Task instructions:
Render every line of the records below as a Markdown table with two columns, Row (a running number) and Line (the line itself), leaving out blank lines.

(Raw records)

####

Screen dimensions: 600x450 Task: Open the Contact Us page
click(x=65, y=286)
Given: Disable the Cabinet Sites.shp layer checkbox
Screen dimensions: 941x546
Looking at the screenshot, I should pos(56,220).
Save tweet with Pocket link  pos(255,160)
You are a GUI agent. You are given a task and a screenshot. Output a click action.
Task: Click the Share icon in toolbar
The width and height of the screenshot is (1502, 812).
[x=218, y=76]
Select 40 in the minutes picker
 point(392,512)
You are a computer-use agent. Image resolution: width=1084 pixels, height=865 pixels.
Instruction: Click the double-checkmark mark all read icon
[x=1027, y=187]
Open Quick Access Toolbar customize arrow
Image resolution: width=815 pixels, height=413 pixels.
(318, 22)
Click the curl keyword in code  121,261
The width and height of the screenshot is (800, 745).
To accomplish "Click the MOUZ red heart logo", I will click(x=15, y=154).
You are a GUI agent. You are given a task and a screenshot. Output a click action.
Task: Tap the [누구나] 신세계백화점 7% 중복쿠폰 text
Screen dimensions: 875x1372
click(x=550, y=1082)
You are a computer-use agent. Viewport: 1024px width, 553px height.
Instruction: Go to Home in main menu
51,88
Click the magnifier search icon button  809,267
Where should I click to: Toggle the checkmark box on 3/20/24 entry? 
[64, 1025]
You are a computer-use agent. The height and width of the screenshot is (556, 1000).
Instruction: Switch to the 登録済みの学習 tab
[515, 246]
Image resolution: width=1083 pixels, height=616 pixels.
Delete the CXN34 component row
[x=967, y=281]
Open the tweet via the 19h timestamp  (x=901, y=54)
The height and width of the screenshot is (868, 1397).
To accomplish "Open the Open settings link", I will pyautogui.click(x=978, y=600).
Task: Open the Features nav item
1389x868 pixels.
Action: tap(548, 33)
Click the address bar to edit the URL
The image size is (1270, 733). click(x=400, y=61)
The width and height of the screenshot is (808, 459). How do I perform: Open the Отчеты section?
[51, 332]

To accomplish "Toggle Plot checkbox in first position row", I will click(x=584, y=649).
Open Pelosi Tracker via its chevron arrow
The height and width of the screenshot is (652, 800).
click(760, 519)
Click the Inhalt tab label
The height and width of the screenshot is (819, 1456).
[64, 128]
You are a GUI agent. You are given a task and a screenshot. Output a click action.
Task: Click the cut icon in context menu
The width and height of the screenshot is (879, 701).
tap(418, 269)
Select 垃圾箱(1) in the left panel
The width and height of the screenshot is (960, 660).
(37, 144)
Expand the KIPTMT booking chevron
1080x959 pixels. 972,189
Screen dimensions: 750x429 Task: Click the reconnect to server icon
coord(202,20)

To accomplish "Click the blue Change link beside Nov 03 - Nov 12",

####

Response:
| Row | Line |
|---|---|
| 1 | Screen dimensions: 600x450 Task: Open the Contact Us page |
| 2 | click(x=65, y=286) |
| 3 | Given: Disable the Cabinet Sites.shp layer checkbox |
| 4 | Screen dimensions: 941x546 |
| 5 | Looking at the screenshot, I should pos(56,220). |
| 6 | Save tweet with Pocket link  pos(255,160) |
| 7 | You are a GUI agent. You are given a task and a screenshot. Output a click action. |
| 8 | Task: Click the Share icon in toolbar |
| 9 | The width and height of the screenshot is (1502, 812). |
| 10 | [x=218, y=76] |
| 11 | Select 40 in the minutes picker |
| 12 |  point(392,512) |
| 13 | You are a computer-use agent. Image resolution: width=1084 pixels, height=865 pixels. |
| 14 | Instruction: Click the double-checkmark mark all read icon |
| 15 | [x=1027, y=187] |
| 16 | Open Quick Access Toolbar customize arrow |
| 17 | Image resolution: width=815 pixels, height=413 pixels. |
| 18 | (318, 22) |
| 19 | Click the curl keyword in code  121,261 |
| 20 | The width and height of the screenshot is (800, 745). |
| 21 | To accomplish "Click the MOUZ red heart logo", I will click(x=15, y=154). |
| 22 | You are a GUI agent. You are given a task and a screenshot. Output a click action. |
| 23 | Task: Tap the [누구나] 신세계백화점 7% 중복쿠폰 text |
| 24 | Screen dimensions: 875x1372 |
| 25 | click(x=550, y=1082) |
| 26 | You are a computer-use agent. Viewport: 1024px width, 553px height. |
| 27 | Instruction: Go to Home in main menu |
| 28 | 51,88 |
| 29 | Click the magnifier search icon button  809,267 |
| 30 | Where should I click to: Toggle the checkmark box on 3/20/24 entry?  |
| 31 | [64, 1025] |
| 32 | You are a computer-use agent. The height and width of the screenshot is (556, 1000). |
| 33 | Instruction: Switch to the 登録済みの学習 tab |
| 34 | [515, 246] |
| 35 | Image resolution: width=1083 pixels, height=616 pixels. |
| 36 | Delete the CXN34 component row |
| 37 | [x=967, y=281] |
| 38 | Open the tweet via the 19h timestamp  (x=901, y=54) |
| 39 | The height and width of the screenshot is (868, 1397). |
| 40 | To accomplish "Open the Open settings link", I will pyautogui.click(x=978, y=600). |
| 41 | Task: Open the Features nav item |
| 42 | 1389x868 pixels. |
| 43 | Action: tap(548, 33) |
| 44 | Click the address bar to edit the URL |
| 45 | The image size is (1270, 733). click(x=400, y=61) |
| 46 | The width and height of the screenshot is (808, 459). How do I perform: Open the Отчеты section? |
| 47 | [51, 332] |
| 48 | To accomplish "Toggle Plot checkbox in first position row", I will click(x=584, y=649). |
| 49 | Open Pelosi Tracker via its chevron arrow |
| 50 | The height and width of the screenshot is (652, 800). |
| 51 | click(760, 519) |
| 52 | Click the Inhalt tab label |
| 53 | The height and width of the screenshot is (819, 1456). |
| 54 | [64, 128] |
| 55 | You are a GUI agent. You are given a task and a screenshot. Output a click action. |
| 56 | Task: Click the cut icon in context menu |
| 57 | The width and height of the screenshot is (879, 701). |
| 58 | tap(418, 269) |
| 59 | Select 垃圾箱(1) in the left panel |
| 60 | The width and height of the screenshot is (960, 660). |
| 61 | (37, 144) |
| 62 | Expand the KIPTMT booking chevron |
| 63 | 1080x959 pixels. 972,189 |
| 64 | Screen dimensions: 750x429 Task: Click the reconnect to server icon |
| 65 | coord(202,20) |
| 66 | To accomplish "Click the blue Change link beside Nov 03 - Nov 12", |